I had no idea what to say so I just stared at him until he winked at me. I looked to Nick, who shrugged, my cue to get out the coffee. “Sure.”
But before I could move to the kitchen, Draven thrust his hand out toward me. “Draven Slater.”
“I’m Emmeline Austin,” I said, then shook Stone’s hand as well as my manners took over. “Nice to meet you both. Coffee?”
“Yeah,” Draven said. “We’re going to stick around for a bit.” His last sentence was for Nick.
“Fuck, you are stubborn, old man. Let me put a shirt on,” Nick said and jogged upstairs.
I busied myself with coffee until Nick came back down and we all sat in the living room.
“Would you like to explain why you drove three hours to talk to me when I told you on the phone it wasn’t going to happen?” Nick asked. He was sitting next to me on the arm of the chair with his arms crossed over his chest.
“I wanted to meet your wife,” Draven said.
“Now you’ve met. Bye, Dad.”
“There’s something else.”
“Figured,” Nick muttered.
“Emmeline. This isn’t a conversation for you. How about you make yourself scarce?”
“No,” Nick said, placing his hand on my knee so I wouldn’t rise. “If you have something to discuss with me that you don’t want my wife to hear, then you should have picked a better time to visit. I think I was pretty fucking clear on the phone.”
The room went silent. Draven’s eyes narrowed at Nick before they came to me. I steeled my spine and held his gaze with equal intensity. Determination cou
rsed through my veins.
Draven sneered, expecting me to fold, but I wasn’t going to give him the satisfaction. When it came to people I didn’t like, I never backed down. And I did not like Draven.
He was rude.
First, he called in the middle of the night. Then he barged into Nick’s house before dawn. Now he was telling me that it wasn’t my place to sit in the living room of the house where I had basically been living for months.
And this stare-down was just an intimidation tactic.

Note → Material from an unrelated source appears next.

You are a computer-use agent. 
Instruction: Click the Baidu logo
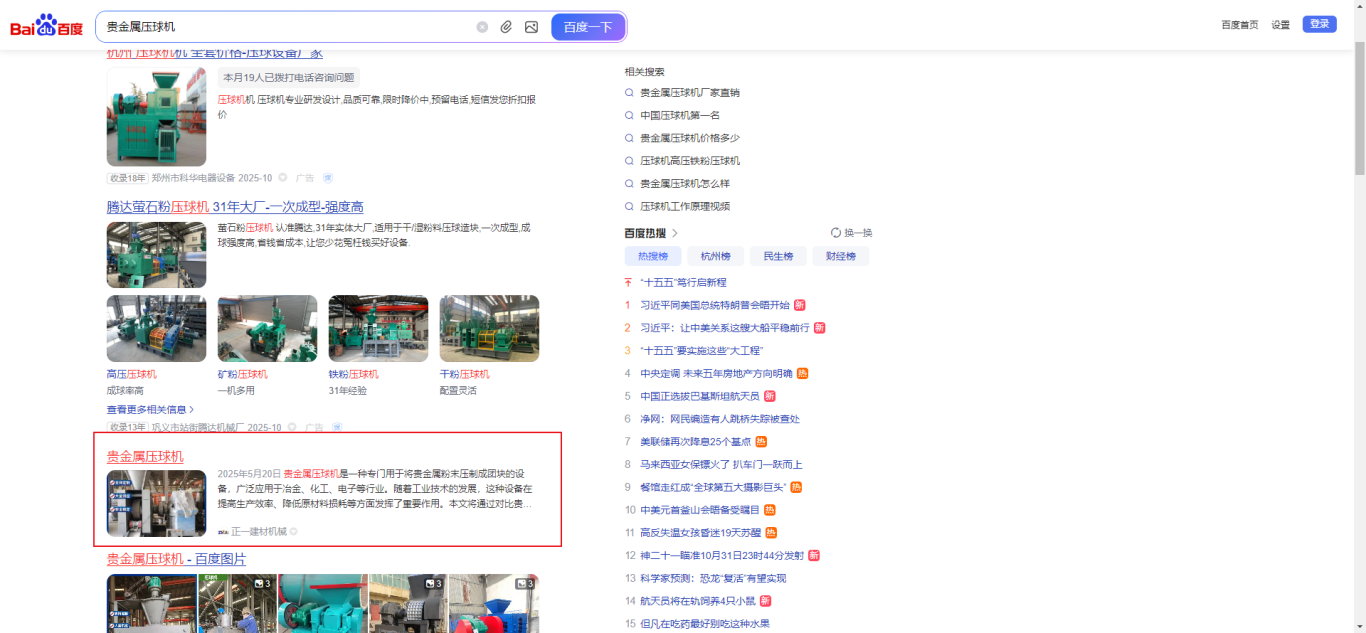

But I wouldn’t let him bully me out of the room, not when Nick said I could stay. In a lot of ways, Draven’s behavior reminded me of my father. And though I’d always had a difficult time standing up to Trent Austin, pushing back against Draven wasn’t all that challenging.
“Fuck. She’s got a backbone, this one,” Draven finally said, breaking away.

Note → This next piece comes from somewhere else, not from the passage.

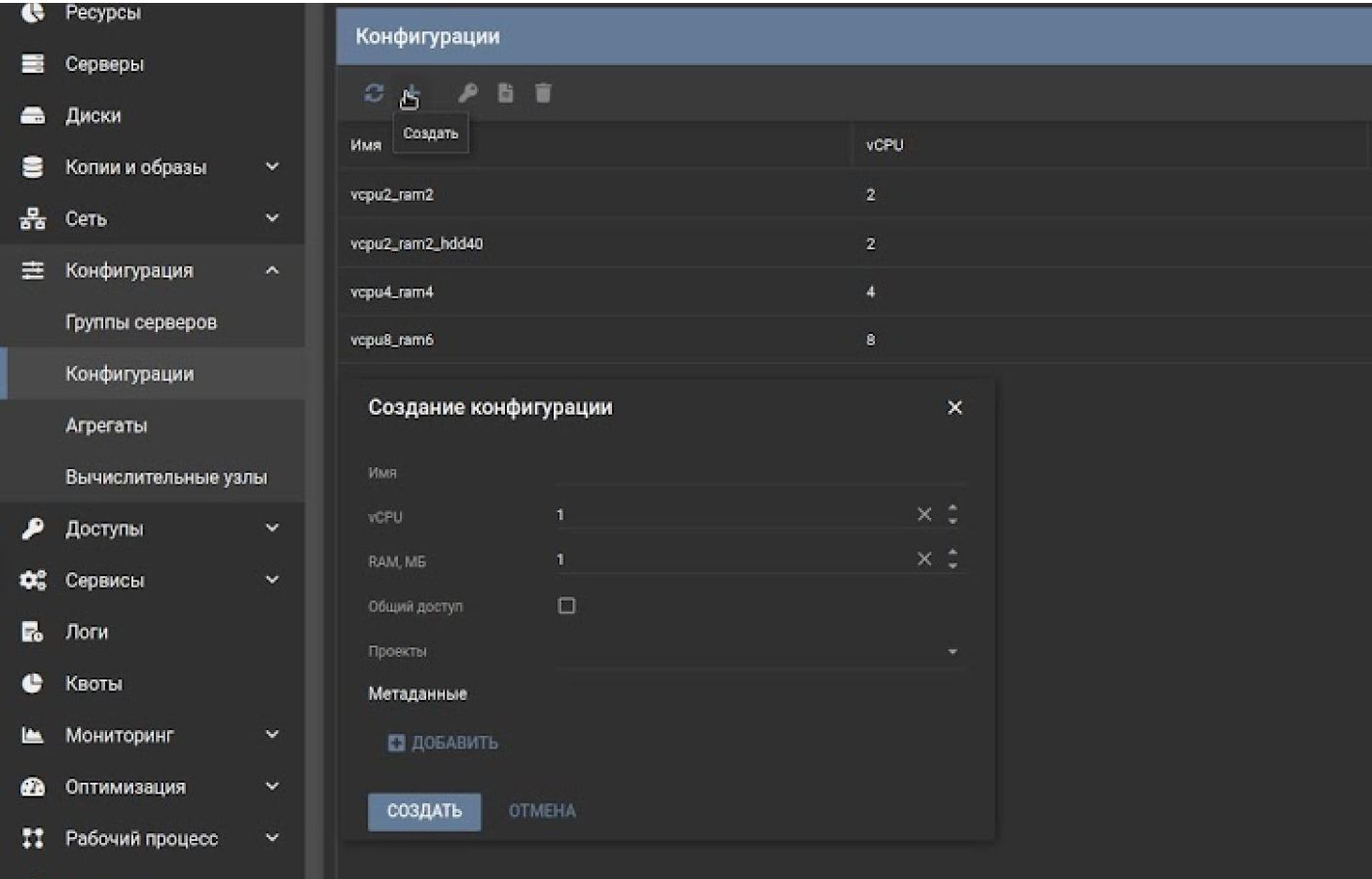Open Группы серверов in the sidebar

[141, 321]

“She reminds me of your mother.” Stone chuckled.
“They’re a lot alike,” Nick said before looking at his dad. “Emmy can stand up for herself. But I’ll warn you once. If you ever stare at her like that again, I’ll fucking beat you within an inch of your life.”
I swallowed a gasp at Nick’s statement.
Draven looked to the floor and nodded. “I apologize, Emmeline.”
“What do you want?” Nick clipped.
“Shit’s going down with the Arrowhead Warriors. It’s getting out of hand and we need to put a stop to it. Something serious. We’re looking to send a message. The Gypsies need a favor,” Draven said.
“What kind of favor?”
“Need you to help us start a fire.”
I clamped my mouth shut and listened as Nick, his father and his father’s men had their conversation. I stayed silent but that didn’t mean my mind wasn’t racing.
“No,” Nick said to Draven’s request.
Start a fire? Nick put out fires. He didn’t start them.
“I wouldn’t ask if I had someone else to do it,” Draven said. “Need this done right. No trace.”
“Not happening, Dad. I’m not getting involved in your shit.”
Draven sat calmly on the couch and stared at Nick, his brown eyes keeping his son’s as he refused to give up. “Just need you to come down and give us some tips, help us figure out how to torch this place without it getting back to my men.”